Swine flu still poses a deadly threat
While H1N1 mostly causes mild disease, some people — estimates suggest fewer than 1 percent — become deathly ill, very fast; experts warned that these cases could overwhelm hospitals
Swine flu has still not grown more severe, as many feared it would but as the pandemic’s second, autumn wave begins in the northern hemisphere, the virus is posing a different threat. While H1N1 mostly causes mild disease, some people — estimates suggest fewer than 1 percent — become deathly ill, very fast.
Debora MacKenzie writes that at a meeting last week in Winnipeg, Canada, experts warned that these cases could overwhelm hospitals. “These were the sickest people I’ve ever seen,” says Anand Kumar, an intensive care expert at the University of Manitoba in Winnipeg.
Kumar helped manage a wave of severe cases in the city in June, mostly in young Canadian aboriginals, who required the most advanced care. “This pandemic is like two diseases,” he says. “Either you’re off work a few days, or you go to hospital, often to the intensive care unit.
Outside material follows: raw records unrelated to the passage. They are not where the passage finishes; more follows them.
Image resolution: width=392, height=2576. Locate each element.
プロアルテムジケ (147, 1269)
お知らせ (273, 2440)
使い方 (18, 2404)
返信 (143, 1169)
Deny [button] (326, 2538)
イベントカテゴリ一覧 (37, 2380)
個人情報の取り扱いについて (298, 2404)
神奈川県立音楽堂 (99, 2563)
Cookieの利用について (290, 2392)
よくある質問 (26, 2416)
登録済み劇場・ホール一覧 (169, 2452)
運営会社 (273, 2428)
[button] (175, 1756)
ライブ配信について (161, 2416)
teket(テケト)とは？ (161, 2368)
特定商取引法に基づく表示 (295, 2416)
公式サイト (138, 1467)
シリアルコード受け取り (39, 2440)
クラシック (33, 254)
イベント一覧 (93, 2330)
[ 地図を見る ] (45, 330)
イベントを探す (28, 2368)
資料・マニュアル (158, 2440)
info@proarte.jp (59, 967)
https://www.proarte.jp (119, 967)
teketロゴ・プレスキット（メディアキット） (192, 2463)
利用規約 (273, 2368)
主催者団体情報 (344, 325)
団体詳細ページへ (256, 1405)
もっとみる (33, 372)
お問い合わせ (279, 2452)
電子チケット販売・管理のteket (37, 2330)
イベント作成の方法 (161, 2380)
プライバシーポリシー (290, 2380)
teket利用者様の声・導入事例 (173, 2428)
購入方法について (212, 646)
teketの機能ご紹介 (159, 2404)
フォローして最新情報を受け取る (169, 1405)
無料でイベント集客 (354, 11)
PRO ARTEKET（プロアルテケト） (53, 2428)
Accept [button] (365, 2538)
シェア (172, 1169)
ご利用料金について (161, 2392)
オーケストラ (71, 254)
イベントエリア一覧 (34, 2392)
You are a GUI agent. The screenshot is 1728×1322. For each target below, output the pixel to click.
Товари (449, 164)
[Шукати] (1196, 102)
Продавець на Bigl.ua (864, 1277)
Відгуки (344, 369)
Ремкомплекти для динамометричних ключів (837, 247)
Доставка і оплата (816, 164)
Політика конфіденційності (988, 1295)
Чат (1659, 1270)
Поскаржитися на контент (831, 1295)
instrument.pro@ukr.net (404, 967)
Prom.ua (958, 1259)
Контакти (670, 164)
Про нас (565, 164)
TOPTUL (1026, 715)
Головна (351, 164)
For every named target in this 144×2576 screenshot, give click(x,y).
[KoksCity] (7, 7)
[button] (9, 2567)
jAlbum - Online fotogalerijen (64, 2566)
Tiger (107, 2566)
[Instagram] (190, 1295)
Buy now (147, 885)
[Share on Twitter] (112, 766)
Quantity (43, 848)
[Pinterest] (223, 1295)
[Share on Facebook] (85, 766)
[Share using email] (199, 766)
There’s no middle ground.”
In the southern hemisphere, 15 to 33 percent of hospitalized cases went to ICU in the past two months. “That’s very high for flu,” says Richard Wenzel of Virginia Commonwealth University in Richmond. “When this flu is bad, it’s very bad.”
Lung attack
In these cases the virus rapidly destroys the lungs’ alveoli, where gas transfer occurs, often causing acute respiratory distress syndrome (ARDS), which usually kills in half of all cases. Antoine Flahault of the School of Public Health in Rennes, France, found that this past winter in Mauritius and New Caledonia, HiN1 caused ARDS 100 times as often as ordinary flu.
The direct viral damage inflicted on the lungs by severe H1N1 contrasts with SARS and bird flu, the impact of which is mainly due to a runaway, body-wide immune response, says Kwok Yung Yuen of the University of Hong Kong, China. This means early suppression of H1N1 with antivirals is crucial, which in turn requires spotting cases fast.
Who will get severe H1N1? Kumar is coordinating a multi-hospital study of severe H1N1 to find out, but says preliminary results suggest severity is linked to HLA, a genetic variation in immune systems. This could be why flu is worse in some ethnic groups.
McKenzie writes that what haunts ICU doctors now is whether they will have enough beds for the coming second wave. If not, they will have to decide who to prioritize. ICU space is already tight, and studies in the United Kingdom and the United States have found it may not be enough. Australia managed to increase ICU capacity just enough to cope during its flu season, which is ending, says Kumar. “If we don’t prepare, it could be really bad,” he warns.